HYPERHIDROSIS (EXCESS SWEATING)

Excess sweating affects up to 3% of people, and over 110,000 people suffer from axillary (underarm) hyperhidrosis in Australia alone. Women seem to be more impacted than men, and the condition often establishes itself in childhood or adolescence, although adult onset does also happen.  Not everyone suffering the condition reports it to their doctor, so statistics quoted may be an underestimate of the number of people with hyperhidrosis, with some reports indicating the condition being reported in only 1 case in 3.

The condition is generally described depending on which part or parts of the body are affected.

Axillary Hyperhidrosis

Excessive sweating occurs in the armpits. This is one of the most common types.

Palmar Hyperhidrosis

Excess sweatiness affects the palms of the hands - 'sweaty palms', also common.

Plantar Hyperhidrosis

The condition affects the feet.

Craniofacial

The condition is present on the face or the head.

The condition impacts the quality of life both at work and at home. As well as the social stigma of excess sweating, hyperhidrosis has other disadvantages - sufferers need to clean clothes more frequently or buy new clothes. They may have difficulty operating machinery, or for example, playing an instrument or using touchscreen devices with palmar hyperhidrosis. Although it is regarded as being a benign condition, i.e. of no particular danger to health in itself, it can cause other issues such as infections, both fungal (e.g. candidiasis) and bacterial.

CAUSE

There are no clear indications of what causes the condition. However, it is linked to anxiety or nervousness, and in some cases, it is related to diet or lifestyle, with nicotine and caffeine, for example, implicated in some cases. There may also be a family predisposition to hyperhidrosis. Secondary hyperhidrosis is linked to diabetes, thyroid or pituitary problems, obesity and menopause. It can also be caused by nerve damage from injury or disease.

Where treatment can abate excess sweating in one location, it may increase it at another part of the body. This is referred to as 'compensatory hyperhidrosis'.

TREATMENT

General measures

Avoid the dehydration associated with the condition by drinking water regularly
Taking a shower or a bath every day and drying affected areas carefully (this ensures there is no build-up of bacteria)
Avoiding any food or drink or other factors (e.g. smoking/nicotine) that may trigger excessive sweating
Using antiperspirants AND deodorant to reduce sweating and control odour
Choose natural fibre clothing
Remove shoes and socks where possible, change socks frequently and rotating pairs of shoes so that you do not wear the same pair two days in a row if the hyperhidrosis affects the feet
Consider psychotherapy, hypnosis and behavioural therapy if hyperhidrosis is brought on by nervousness or panic attacks 

Iontophoresis

Iontophoresis involves a mild electric current being passed through water in a tray. Hands (or feet) are placed into the water for between 20-40 minutes, and the treatment temporarily blocks the sweat glands. The technique has been in use since the 1940s and can decrease sweat production considerably. 

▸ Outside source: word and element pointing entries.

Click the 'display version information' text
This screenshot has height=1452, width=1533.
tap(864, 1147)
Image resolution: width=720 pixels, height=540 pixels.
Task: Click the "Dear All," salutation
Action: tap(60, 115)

Anticholinergic medications

These block nerve signals and so can be used to treat 'generalised hyperhidrosis'.

Botox Injections

Botulinum toxin type A injections are useful for the treatment of axillary hyperhidrosis (underarm) and generally last for 4-6 months.

Destroying of sweat glands in the armpit

Miradry, liposuction, subcutaneous curettage or laser.

Endoscopic Thoracic Sympathectomy (ETS)

This surgical procedure involves cutting a set of nerves called the 'spinal sympathetic nerves' which control sweat glands under the arm and on the palms. This option is generally an option of last resort, where the patient has not responded to other treatment.